“Forecasting is the art of saying what will happen, and then explaining why it didn’t!”
Every day we encounter the situation where we predict the future outcomes, or we want that we could have known this earlier. Forecasting is nothing new but the old concept of getting to guess future based on previous learnings. In this blog series, I will try to capture some of the basic concepts related to Time Series Analysis and Modelling. As this forecasting and past behaviour, all revolves around time; it is also known as Time Series Analytics.
In the first blog of this series, I will discuss some of the basic concepts and techniques used in TS Analysis. Lets us start with the use cases first. Below are some of the most common use cases of TS.
- Economic Outlook
- Sales Forecasting
- Inventory planning
- Workforce planning
- Weather forecasting
- Traffic/crowd forecasting
There are two main types of forecasting.
a. Qualitative Forecasting: Used when data is not available or historical pattern does not repeat. This is generally done based on the expert’s view and is generally biased. An example is Delphi method, where experts sit together and make consensus, based on their discussion and feedbacks.
b. Quantitative Forecasting: This is based on data and repeating pattern on historical data.

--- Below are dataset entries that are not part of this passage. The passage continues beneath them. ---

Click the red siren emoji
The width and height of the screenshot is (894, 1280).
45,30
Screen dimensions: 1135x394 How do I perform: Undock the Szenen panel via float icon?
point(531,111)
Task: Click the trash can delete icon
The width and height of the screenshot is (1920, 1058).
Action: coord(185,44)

This type of forecasting can capture complex patterns which may not look obvious. As this is based on data, thus is not biased. An example of such forecasting is Time Series Forecasting.
In this blog series, we are going to discuss Quantitative forecasting. Let’s understand a few basic concepts related to Quantitative Forecasting.

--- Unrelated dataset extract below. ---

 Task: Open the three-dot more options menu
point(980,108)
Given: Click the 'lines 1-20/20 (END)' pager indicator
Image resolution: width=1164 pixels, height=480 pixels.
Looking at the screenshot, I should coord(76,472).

- Time Series Data: Any data which involved time component, e.g. temperature on each day or stock price each hour
- Time Series Analysis: This is the analysis performed on TS data to get meaningful insights from it.
- Time Series Forecasting: It refers to the process of forecasting future looking at past data behaviour.
Let's understand a few terminologies used in forecasting.
Goal: It is the objective set by the business for forecasting. For example: maximize profit, optimize resources etc.
Plan: It is a set of activities that the business takes to achieve their goal.
Forecast: Prediction of future keeping business goal in mind.
Defining clear goals are the key in forecasting. There are some caveats associated with time series forecasting which revolves around steps you take while defining the problem statement.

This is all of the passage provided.